# Помогите определить



## Игорь Звукач (16 Апр 2016)

Помогите определить, что за гармонь... Где делалась? Какие мастера...


----------



## Kuzalogly (16 Апр 2016)

На этом форуме мало кто ответит. Есть смысл зарегистрироваться на
http://russian-garmon.ru/forum
Там ответ будет получен. Может быть даже это буду я)).
Игорь, сорри, я Вас там уже нашёл. Подумаем... Думаю, что это упрощённая версия Башкирской тальянки. Надо бы фото побольше.

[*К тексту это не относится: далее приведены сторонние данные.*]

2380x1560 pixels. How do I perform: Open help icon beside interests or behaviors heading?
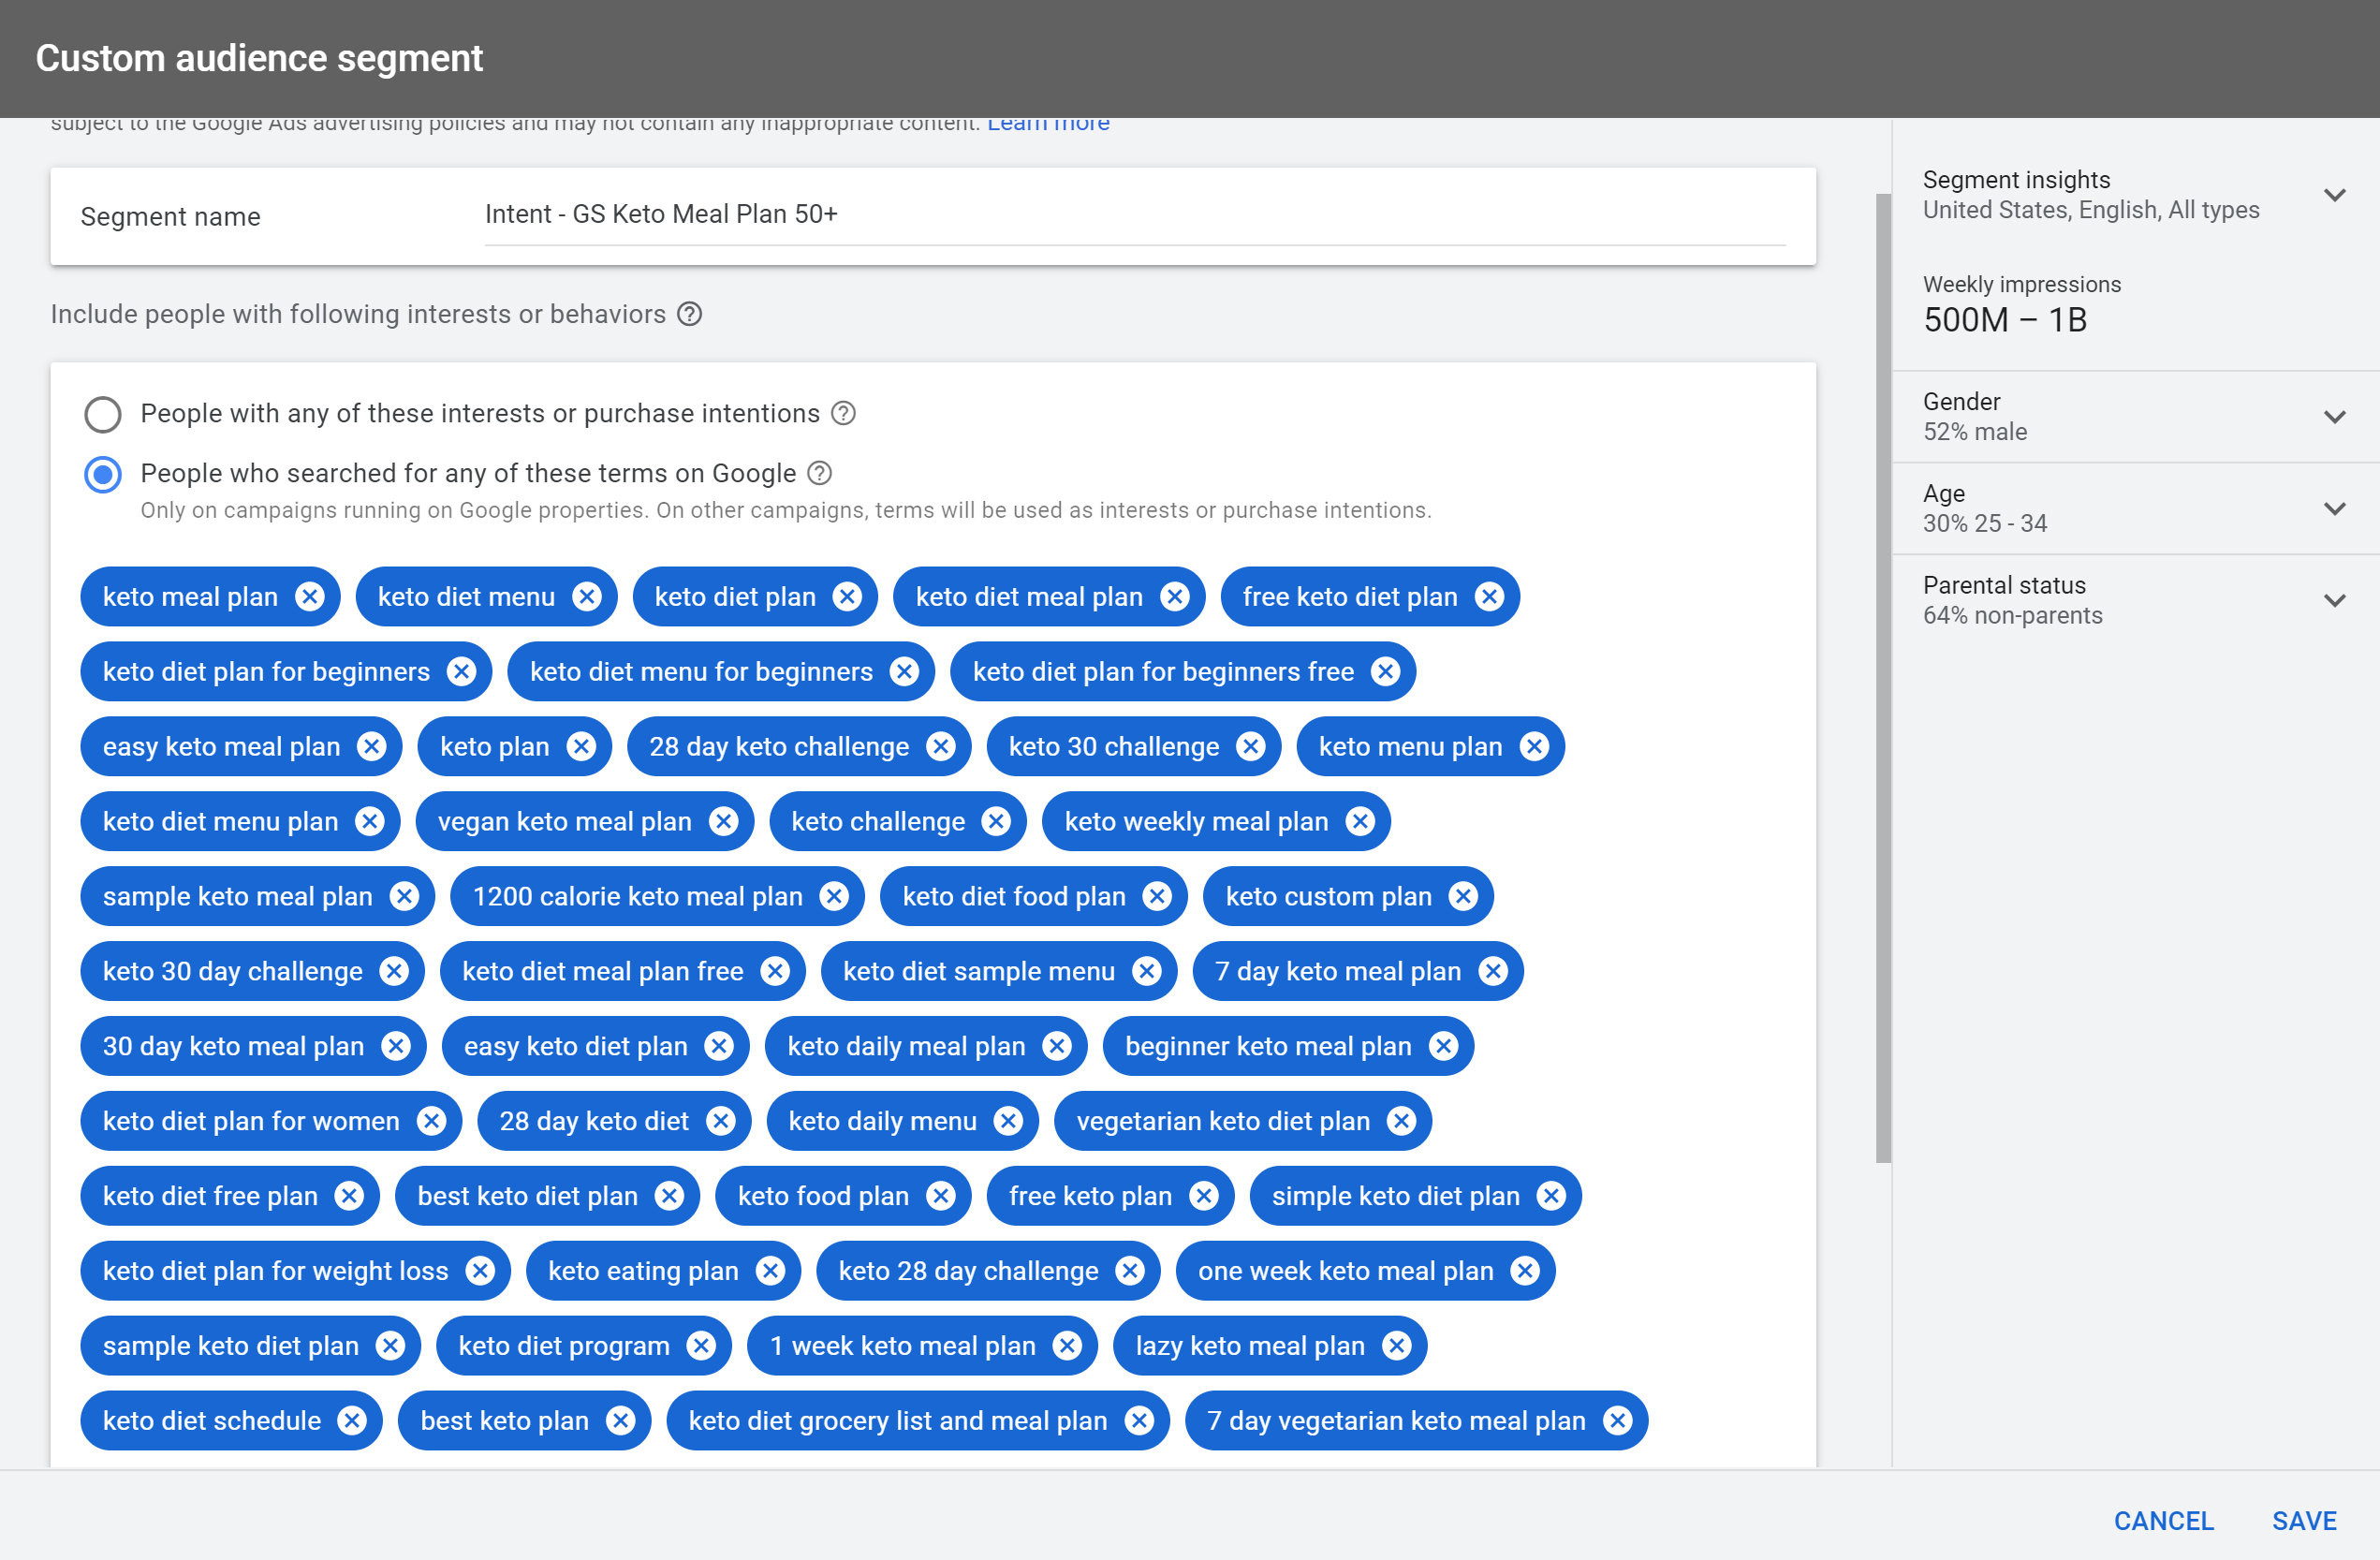point(689,314)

Почему у Вас самый простой вариант... Думаю, что у башкирских тальянок левая рука часто побогаче. Там органов управления бывает и побольше))
Вот по указанной ссылке товарищ все эти дела знает от ДО и до СИ..))


----------



## Игорь Звукач (16 Апр 2016)

Kuzalogly писал:


> Похоже на Вятскую, но конкретно не понятно чья. .. стоит в коллекции, и без истории...


----------



## Kuzalogly (16 Апр 2016)

Осетинская, вятская, казанская, башкирская тальянки- имеют общее происхождение и отличаются только оформлением. Так я думаю.


----------



## alexey_sesin (24 Апр 2016)

подскажите пожалуйста, что за инструмент?


----------



## zet10 (25 Апр 2016)

Баян "Агат"


----------